GPU Ray Tracer Using Ray Marching and Distance Fields

Posted on December 6th 2015 ~ Updated on March 14th 2016

Introduction

In this article, we will be writing a simple ray tracer using the ray marching technique combined with distance field functions. If you are not familiar with the ray tracing technique, you should refer to the Wikipedia page.

This article was highly inspired by the work of Iñigo Quilez and his numerous resources on the subject (scroll all to the bottom for more!).

In order to make things more interactive and fun, we will be using WebGL once more and write the code directly within the fragment shader. That's right, it's a GPU-only ray tracer!

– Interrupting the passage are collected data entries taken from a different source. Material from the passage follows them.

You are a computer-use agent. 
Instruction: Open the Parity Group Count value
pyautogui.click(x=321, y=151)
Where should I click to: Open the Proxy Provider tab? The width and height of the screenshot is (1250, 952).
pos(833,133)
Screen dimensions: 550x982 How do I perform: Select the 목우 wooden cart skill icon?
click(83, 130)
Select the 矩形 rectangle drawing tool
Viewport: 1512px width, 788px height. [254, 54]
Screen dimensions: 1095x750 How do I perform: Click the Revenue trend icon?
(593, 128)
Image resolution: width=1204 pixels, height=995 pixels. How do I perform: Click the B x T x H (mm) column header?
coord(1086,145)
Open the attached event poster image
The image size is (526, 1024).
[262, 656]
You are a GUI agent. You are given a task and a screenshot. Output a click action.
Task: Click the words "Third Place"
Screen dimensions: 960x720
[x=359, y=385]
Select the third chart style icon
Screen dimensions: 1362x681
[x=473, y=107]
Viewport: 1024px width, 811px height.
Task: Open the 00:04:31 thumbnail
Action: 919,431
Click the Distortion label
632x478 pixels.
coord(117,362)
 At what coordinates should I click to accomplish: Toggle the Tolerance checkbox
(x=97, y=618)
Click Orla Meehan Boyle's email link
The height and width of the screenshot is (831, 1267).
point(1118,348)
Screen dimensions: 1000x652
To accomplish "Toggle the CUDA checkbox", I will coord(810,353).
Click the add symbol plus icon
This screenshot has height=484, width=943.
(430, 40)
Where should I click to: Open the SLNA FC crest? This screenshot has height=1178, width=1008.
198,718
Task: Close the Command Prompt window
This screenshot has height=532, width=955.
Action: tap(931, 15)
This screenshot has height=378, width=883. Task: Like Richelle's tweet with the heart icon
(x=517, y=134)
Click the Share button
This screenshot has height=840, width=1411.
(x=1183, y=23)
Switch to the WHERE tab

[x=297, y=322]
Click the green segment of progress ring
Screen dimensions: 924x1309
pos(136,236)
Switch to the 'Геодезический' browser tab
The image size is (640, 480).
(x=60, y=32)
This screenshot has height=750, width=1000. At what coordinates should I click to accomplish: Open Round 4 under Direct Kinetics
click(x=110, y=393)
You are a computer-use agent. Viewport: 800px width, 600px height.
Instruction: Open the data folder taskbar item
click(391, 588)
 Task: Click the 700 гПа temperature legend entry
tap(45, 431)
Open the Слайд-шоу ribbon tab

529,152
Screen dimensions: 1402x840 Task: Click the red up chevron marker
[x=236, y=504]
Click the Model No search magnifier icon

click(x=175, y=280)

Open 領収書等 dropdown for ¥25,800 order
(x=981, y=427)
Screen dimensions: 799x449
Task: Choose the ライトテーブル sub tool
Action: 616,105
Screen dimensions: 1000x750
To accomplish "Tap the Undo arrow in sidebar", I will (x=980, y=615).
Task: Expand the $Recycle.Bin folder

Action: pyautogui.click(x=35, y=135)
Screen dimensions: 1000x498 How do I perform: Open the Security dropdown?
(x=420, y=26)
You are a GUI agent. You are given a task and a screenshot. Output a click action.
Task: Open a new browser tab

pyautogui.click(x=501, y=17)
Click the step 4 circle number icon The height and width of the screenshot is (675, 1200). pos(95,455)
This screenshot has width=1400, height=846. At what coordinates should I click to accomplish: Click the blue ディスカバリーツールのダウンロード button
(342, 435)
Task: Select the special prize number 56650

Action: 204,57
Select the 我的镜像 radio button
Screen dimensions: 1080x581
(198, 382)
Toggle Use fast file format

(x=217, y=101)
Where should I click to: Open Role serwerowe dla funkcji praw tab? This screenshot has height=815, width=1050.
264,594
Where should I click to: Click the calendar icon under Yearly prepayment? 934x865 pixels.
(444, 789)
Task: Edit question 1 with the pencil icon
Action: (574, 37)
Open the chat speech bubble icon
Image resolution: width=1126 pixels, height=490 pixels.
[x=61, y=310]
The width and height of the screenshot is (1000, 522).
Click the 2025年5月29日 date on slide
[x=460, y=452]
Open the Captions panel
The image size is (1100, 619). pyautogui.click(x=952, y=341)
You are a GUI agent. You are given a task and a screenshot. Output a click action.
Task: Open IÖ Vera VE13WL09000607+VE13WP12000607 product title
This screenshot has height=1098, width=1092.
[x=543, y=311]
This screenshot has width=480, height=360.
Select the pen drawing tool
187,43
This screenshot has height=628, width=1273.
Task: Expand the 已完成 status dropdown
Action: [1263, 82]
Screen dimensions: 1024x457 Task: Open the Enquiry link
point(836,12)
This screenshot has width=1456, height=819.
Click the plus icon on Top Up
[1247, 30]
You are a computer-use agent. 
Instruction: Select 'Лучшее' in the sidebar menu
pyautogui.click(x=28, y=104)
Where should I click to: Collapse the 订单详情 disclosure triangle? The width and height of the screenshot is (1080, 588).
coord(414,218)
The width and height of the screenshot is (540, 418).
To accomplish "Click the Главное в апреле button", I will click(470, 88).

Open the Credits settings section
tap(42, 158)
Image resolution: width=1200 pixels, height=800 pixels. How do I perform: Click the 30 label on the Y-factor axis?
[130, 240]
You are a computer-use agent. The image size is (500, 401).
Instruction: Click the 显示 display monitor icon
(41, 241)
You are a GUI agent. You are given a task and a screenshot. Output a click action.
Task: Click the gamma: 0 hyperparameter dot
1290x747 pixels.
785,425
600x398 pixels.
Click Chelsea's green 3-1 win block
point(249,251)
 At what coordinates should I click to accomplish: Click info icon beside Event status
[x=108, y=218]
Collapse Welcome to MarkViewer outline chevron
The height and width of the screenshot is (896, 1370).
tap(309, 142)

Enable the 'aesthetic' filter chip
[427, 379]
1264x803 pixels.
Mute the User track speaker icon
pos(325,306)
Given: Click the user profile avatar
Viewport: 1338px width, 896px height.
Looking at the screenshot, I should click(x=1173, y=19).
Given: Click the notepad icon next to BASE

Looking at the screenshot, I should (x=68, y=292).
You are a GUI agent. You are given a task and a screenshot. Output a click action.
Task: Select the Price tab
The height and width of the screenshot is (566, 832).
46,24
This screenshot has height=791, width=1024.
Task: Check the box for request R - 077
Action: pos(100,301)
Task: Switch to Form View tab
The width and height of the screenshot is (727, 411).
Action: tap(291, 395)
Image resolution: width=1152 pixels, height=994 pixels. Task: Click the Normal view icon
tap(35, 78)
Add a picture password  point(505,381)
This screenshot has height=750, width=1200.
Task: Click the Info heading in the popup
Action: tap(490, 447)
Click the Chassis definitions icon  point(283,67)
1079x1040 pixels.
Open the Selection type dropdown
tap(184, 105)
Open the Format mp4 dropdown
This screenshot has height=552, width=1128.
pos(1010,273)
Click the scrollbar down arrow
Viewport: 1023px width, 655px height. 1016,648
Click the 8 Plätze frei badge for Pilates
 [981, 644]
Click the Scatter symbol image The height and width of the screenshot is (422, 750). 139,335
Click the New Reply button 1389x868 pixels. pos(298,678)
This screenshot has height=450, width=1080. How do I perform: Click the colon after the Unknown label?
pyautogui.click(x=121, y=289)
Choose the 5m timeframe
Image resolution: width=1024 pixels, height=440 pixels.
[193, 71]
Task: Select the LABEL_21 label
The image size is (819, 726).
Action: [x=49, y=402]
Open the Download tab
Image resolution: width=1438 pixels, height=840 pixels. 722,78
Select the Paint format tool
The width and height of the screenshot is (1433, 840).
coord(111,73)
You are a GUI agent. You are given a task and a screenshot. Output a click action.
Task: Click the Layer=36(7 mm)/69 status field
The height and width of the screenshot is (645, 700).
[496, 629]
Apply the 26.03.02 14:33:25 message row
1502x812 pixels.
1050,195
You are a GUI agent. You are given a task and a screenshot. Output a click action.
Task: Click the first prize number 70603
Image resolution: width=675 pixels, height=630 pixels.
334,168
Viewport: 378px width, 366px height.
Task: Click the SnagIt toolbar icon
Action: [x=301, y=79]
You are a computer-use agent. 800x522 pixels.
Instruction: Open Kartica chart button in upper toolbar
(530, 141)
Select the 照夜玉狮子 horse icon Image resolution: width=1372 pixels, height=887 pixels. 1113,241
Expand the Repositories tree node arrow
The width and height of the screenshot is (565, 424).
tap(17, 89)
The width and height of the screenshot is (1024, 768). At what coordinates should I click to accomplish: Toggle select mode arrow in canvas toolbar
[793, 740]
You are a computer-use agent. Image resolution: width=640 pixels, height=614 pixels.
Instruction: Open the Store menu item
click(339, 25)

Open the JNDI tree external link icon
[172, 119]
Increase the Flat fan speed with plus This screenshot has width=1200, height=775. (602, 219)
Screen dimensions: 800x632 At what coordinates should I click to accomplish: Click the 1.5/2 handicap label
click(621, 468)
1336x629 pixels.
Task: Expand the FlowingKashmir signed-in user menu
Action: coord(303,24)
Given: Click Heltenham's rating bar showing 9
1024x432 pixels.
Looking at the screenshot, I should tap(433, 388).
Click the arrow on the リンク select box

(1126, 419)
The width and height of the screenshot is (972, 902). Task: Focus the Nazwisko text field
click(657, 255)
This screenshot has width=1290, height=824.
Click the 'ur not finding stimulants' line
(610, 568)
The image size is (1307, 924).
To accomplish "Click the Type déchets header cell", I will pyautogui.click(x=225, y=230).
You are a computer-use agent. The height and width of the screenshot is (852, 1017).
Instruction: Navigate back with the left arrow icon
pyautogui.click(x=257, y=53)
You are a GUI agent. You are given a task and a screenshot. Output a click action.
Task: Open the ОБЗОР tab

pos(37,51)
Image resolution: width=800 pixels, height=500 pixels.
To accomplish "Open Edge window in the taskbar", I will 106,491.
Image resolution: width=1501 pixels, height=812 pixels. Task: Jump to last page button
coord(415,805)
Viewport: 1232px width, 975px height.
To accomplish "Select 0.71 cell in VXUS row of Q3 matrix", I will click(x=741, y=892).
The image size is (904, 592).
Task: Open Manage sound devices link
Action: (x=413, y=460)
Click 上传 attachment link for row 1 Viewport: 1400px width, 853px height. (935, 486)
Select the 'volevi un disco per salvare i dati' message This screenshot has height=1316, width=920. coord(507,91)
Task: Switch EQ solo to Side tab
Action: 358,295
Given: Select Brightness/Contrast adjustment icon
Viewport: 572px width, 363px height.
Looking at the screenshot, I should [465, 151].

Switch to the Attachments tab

Note that for all the shader examples in this article, you can actually edit the GLSL code on the right and immediately see the result on the left (live WebGL preview).

(The live-editing currently does not tell you about compilation errors though, so make sure to double-check your code when nothing happens!)

Ray Marching with Distance Fields

Regular realtime rendering algorithms use heavy approximations to get a good tradeoff between drawing geometry fast and decent visuals.

Ray tracing on the other hand can be used to produce realistic scenes with a high level of details at the expense of more complex yet more accurate computations (simulate light ray physics).

A typical ray casting algorithm can be described as the following: for each 2D pixel in our output image (screen), we cast a ray of light directed towards the scene and evaluate geometry intersection(s) to compute the final pixel color.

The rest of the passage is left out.